What to do: Retype, without any changes, the lines of the material below, from its first line through the line that contains "Action: 226,131".

Pointing material for text and elements:
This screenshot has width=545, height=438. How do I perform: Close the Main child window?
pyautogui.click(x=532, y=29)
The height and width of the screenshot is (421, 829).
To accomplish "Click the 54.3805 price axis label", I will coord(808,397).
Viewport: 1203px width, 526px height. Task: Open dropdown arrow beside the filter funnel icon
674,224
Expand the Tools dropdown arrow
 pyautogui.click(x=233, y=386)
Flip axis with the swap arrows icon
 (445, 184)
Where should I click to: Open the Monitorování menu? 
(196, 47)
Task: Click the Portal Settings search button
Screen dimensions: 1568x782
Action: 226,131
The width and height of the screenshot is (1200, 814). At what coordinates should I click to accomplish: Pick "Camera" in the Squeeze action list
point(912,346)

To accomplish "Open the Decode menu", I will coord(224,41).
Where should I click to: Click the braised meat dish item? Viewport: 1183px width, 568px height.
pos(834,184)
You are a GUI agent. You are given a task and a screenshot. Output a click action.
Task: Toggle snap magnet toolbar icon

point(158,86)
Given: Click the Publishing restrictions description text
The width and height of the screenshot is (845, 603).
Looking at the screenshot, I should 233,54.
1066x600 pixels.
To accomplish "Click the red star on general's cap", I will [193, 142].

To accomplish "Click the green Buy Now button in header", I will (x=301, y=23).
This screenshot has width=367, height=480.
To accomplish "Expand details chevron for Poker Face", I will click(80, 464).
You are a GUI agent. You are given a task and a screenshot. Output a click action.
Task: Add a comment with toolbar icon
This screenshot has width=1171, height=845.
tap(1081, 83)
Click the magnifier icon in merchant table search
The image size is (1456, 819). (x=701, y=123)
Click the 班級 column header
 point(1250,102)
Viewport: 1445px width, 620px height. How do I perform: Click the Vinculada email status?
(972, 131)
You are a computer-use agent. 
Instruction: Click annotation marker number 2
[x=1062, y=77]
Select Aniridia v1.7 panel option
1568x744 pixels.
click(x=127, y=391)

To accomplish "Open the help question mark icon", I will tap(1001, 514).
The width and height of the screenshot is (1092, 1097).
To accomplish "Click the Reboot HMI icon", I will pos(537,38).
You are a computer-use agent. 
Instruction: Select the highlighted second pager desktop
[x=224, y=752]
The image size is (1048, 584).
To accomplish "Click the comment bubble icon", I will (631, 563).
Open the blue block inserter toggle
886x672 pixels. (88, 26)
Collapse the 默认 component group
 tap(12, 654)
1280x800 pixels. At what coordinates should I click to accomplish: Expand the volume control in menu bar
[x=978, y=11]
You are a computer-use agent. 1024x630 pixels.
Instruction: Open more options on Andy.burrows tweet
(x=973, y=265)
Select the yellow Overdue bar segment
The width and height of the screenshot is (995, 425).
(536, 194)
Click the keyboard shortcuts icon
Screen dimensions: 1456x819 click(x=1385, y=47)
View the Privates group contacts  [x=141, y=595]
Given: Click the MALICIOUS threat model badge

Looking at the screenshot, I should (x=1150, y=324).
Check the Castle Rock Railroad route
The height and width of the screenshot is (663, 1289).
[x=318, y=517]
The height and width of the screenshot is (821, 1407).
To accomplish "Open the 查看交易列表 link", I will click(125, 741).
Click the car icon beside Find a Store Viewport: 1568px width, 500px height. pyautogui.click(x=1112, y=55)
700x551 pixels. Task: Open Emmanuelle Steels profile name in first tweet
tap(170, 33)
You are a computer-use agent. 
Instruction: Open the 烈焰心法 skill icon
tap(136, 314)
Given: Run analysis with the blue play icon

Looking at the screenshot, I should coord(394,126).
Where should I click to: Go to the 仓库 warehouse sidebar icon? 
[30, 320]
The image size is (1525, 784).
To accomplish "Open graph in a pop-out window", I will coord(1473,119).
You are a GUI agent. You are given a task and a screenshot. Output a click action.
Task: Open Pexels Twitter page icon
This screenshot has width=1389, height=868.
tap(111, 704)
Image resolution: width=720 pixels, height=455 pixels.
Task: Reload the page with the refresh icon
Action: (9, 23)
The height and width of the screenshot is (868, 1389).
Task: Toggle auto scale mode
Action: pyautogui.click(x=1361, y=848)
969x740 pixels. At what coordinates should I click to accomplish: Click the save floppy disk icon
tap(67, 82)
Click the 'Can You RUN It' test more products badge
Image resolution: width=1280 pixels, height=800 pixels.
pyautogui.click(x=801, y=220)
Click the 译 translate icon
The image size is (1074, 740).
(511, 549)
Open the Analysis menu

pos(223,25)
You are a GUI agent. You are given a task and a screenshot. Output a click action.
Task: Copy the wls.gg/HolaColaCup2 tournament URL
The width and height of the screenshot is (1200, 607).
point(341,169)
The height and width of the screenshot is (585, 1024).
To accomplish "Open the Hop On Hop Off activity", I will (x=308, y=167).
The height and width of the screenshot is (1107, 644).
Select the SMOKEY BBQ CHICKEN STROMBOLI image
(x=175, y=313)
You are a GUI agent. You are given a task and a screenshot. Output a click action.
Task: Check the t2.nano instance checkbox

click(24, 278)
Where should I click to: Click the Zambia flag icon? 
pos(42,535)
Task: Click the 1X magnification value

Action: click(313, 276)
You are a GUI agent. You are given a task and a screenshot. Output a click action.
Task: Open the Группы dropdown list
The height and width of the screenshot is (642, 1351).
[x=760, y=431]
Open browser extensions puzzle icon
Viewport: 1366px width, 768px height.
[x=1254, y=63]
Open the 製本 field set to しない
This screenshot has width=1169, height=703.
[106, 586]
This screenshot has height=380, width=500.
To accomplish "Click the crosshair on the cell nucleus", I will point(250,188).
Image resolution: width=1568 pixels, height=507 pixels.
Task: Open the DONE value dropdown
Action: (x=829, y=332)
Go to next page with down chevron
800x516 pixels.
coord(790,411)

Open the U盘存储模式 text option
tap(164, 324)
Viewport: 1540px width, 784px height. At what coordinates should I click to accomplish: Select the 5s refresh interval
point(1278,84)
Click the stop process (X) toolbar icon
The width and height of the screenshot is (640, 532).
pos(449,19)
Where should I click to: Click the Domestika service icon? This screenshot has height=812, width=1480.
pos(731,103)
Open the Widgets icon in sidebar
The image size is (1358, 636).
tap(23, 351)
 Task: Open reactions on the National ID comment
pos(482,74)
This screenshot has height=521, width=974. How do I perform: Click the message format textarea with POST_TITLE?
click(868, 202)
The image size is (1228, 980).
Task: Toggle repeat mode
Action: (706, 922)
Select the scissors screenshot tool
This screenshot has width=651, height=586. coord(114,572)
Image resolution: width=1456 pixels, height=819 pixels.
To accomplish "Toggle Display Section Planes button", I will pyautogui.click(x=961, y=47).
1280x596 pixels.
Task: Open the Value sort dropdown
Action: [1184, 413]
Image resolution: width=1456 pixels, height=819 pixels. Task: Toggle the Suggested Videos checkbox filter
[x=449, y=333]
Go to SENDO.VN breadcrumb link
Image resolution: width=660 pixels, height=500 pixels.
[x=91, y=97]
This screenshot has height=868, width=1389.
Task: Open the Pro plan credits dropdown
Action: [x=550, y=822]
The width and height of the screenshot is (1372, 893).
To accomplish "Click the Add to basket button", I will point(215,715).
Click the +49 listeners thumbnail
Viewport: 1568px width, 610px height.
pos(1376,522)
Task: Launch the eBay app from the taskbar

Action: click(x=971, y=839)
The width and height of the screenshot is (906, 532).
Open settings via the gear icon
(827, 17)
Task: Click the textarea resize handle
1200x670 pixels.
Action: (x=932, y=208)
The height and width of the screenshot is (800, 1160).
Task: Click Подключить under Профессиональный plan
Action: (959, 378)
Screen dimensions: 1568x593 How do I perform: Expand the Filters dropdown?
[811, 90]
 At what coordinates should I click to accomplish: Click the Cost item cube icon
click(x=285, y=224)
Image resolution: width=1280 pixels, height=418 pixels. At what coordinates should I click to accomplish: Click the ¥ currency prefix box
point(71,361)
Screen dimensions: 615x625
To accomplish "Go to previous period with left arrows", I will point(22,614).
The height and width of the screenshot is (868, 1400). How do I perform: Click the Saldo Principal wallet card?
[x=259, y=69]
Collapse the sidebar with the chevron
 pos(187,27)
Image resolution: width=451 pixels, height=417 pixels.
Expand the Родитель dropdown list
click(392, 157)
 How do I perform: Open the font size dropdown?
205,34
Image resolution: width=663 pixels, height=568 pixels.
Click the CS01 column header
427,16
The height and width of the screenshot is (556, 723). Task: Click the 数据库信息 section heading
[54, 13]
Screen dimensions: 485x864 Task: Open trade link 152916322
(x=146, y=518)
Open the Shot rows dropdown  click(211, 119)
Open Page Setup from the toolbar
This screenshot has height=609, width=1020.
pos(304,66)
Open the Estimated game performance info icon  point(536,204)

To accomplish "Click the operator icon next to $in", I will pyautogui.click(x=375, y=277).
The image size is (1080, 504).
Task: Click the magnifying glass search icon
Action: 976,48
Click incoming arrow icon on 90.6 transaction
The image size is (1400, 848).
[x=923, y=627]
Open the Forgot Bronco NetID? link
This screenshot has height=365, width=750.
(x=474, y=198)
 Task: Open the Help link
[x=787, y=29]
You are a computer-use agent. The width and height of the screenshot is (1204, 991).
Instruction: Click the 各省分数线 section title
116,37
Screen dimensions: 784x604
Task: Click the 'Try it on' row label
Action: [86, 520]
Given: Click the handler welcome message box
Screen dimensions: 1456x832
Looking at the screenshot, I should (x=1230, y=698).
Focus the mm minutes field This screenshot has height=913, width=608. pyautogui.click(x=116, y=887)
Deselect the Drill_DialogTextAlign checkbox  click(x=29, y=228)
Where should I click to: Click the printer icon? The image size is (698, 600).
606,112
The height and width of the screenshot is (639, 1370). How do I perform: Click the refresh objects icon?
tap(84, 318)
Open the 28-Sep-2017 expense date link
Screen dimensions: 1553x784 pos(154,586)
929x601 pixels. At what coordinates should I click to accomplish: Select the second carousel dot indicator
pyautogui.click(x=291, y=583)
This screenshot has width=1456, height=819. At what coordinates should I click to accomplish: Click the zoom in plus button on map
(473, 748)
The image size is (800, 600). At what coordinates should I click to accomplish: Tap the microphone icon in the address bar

Reply to the task:
This screenshot has width=545, height=438. How do I perform: Close the Main child window?
pyautogui.click(x=532, y=29)
The height and width of the screenshot is (421, 829).
To accomplish "Click the 54.3805 price axis label", I will coord(808,397).
Viewport: 1203px width, 526px height. Task: Open dropdown arrow beside the filter funnel icon
674,224
Expand the Tools dropdown arrow
 pyautogui.click(x=233, y=386)
Flip axis with the swap arrows icon
 (445, 184)
Where should I click to: Open the Monitorování menu? 
(196, 47)
Task: Click the Portal Settings search button
Screen dimensions: 1568x782
Action: 226,131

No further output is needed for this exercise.